C’est oublier qu’ils communiquent via Whatsapp et qu’ils remplissent des formulaires administratifs comme tout le monde. Il y a d’importants a priori vis-à-vis de la population des cols bleus. Cet écart de perception entre la réalité et les croyances ralentit fortement l’innovation dans les entreprises. D’autant plus qu’il existe aussi des préjugés à l’égard de l’innovation.
Comment est-il possible d’expliquer cette appréciation des dirigeants vis-à-vis de l’innovation ?
Q. G. — Pour un novice, il est assez difficile de distinguer le digital « gadget » du digital qui a du sens. Au sein des entreprises, on ne trouve pas encore suffisamment d’experts parlant le même langage que les acteurs de la HR Tech. De plus, faire le tri dans l’écosystème startup, c’est compliqué. En 2018, on recensait déjà plus de 600 startups RH ! Entre une structure qui démarre avec laquelle une entreprise assume d’essuyer les plâtres et une startup qui passe le cap de la PME avec laquelle elle va bénéficier d’un retour d’expérience, ce n’est ni le même engagement ni les mêmes attentes.

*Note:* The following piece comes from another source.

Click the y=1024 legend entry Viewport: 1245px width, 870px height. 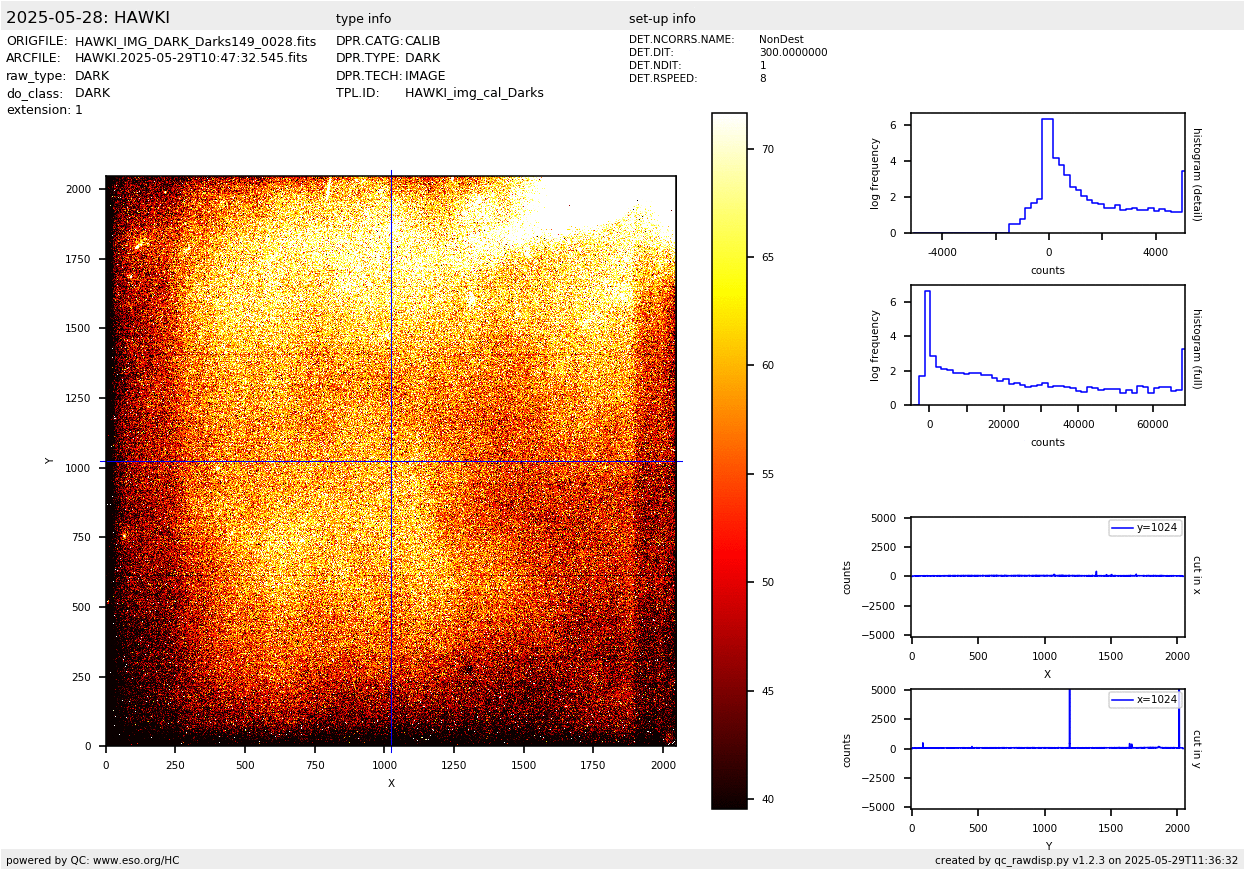[1145, 528]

Vous avez souligné que les cols bleus sont les « grands oubliés de l’histoire ». Comment inverser la tendance ?
Q. G. — Tout d’abord, il faut rappeler le contexte. Le persona de l’entrepreneur est un homme, âgé de 30 à 40 ans, sorti tout droit d’une école de commerce. Si, à l’origine, en montant leur business, les entrepreneurs souhaitent répondre à un problème personnel, les solutions proposées seront à destination des cols blancs. Uber, typiquement, c’est une application pour permettre aux cols blancs d’aller d’un point A à un point B. Aujourd’hui, il y a une offre pléthorique ciblant cette population et une offre famélique à destination des cols bleus. Le digital est conçu et acheté par les cols blancs. Il faut réussir à sortir de ce schéma.

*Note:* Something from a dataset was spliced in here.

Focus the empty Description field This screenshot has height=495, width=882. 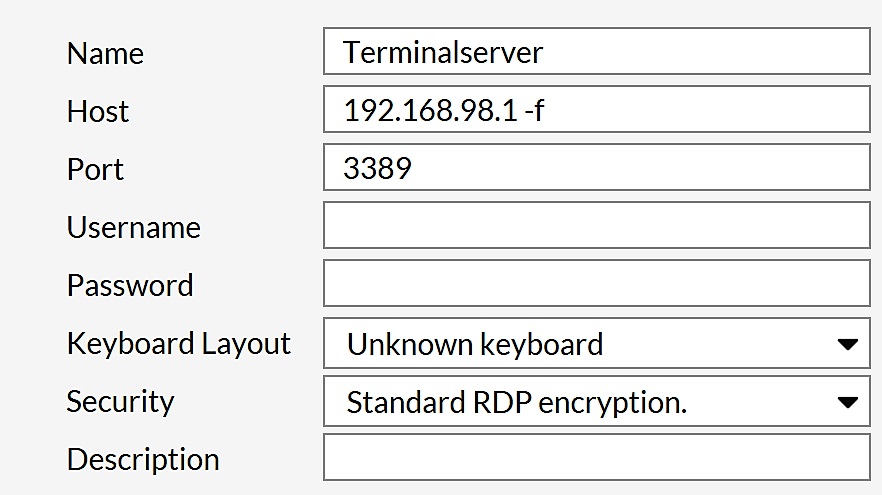tap(596, 458)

Ensuite, on arrive bien mieux à mesurer le coût de l’insatisfaction des cols blancs que celui des cols bleus. Selon moi, c’est du ressort de l’émotion plus que de l’économie. Si un problème survient au niveau des opérations, pour la direction ou la fonction RH situées au siège social, cela va raisonner comme un souci professionnel parmi d’autres. Ce ne sera pas vécu comme une souffrance personnelle. Sur la plateforme Andjaro, nous collectons des informations sur les temps de trajet domicile – lieu de travail. Les comités de direction sont souvent surpris d’apprendre le temps de trajet moyen de leurs collaborateurs. Dans le Facility management (nettoyage) francilien par exemple, la plupart des salariés habitent à l’opposé de leur lieu de travail ! Est-on capables de se sentir concernés ?

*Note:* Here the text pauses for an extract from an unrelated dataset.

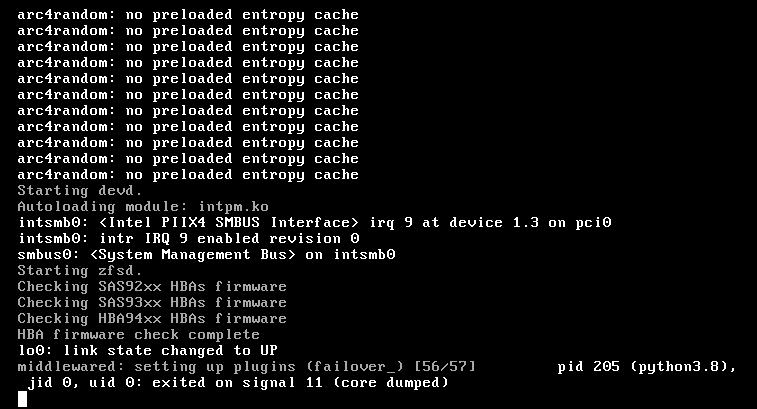Click the 'Autoloading module: intpm.ko' text
757x409 pixels.
tap(143, 207)
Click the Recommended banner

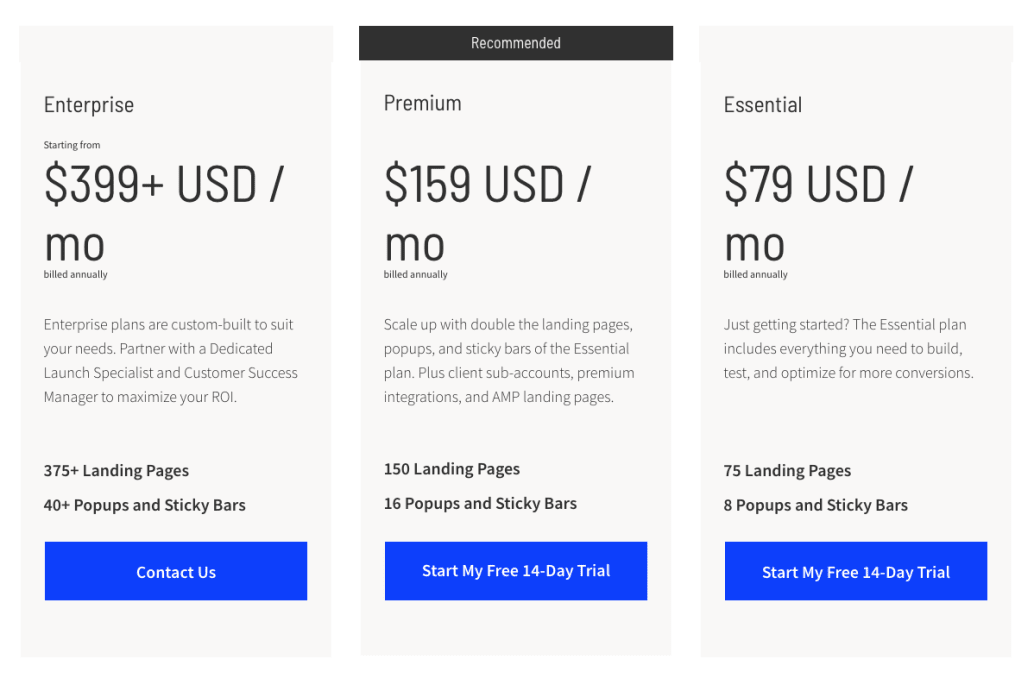click(x=516, y=43)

La proportion des cols bleus est importante dans la population active. Comment réussir à tous les adresser ?
Q. G. — C’est impossible. Beaucoup d’entreprises souhaitent mettre en place des solutions qui serviront et conviendront à tout le monde. Elles doivent faire le deuil de l’unanimité. Si 15% à 20% des effectifs souhaitent travailler plus et que l’organisation a des missions à confier, pourquoi ne pas leur mettre à disposition les outils digitaux adéquats ? Des personnes n’adhèreront pas, mais ce n’est pas grave.
La fonctionnalité pour le cas particulier prend le pas sur la finalité. Si vous vous arrêtez sur la fonctionnalité pour un col bleu, il est facile de se dire que l’impact ne sera pas énorme. En revanche, sous le prisme du volume, de la masse des effectifs, ça fait la différence. Il est temps d’être plus pragmatique dans les approches.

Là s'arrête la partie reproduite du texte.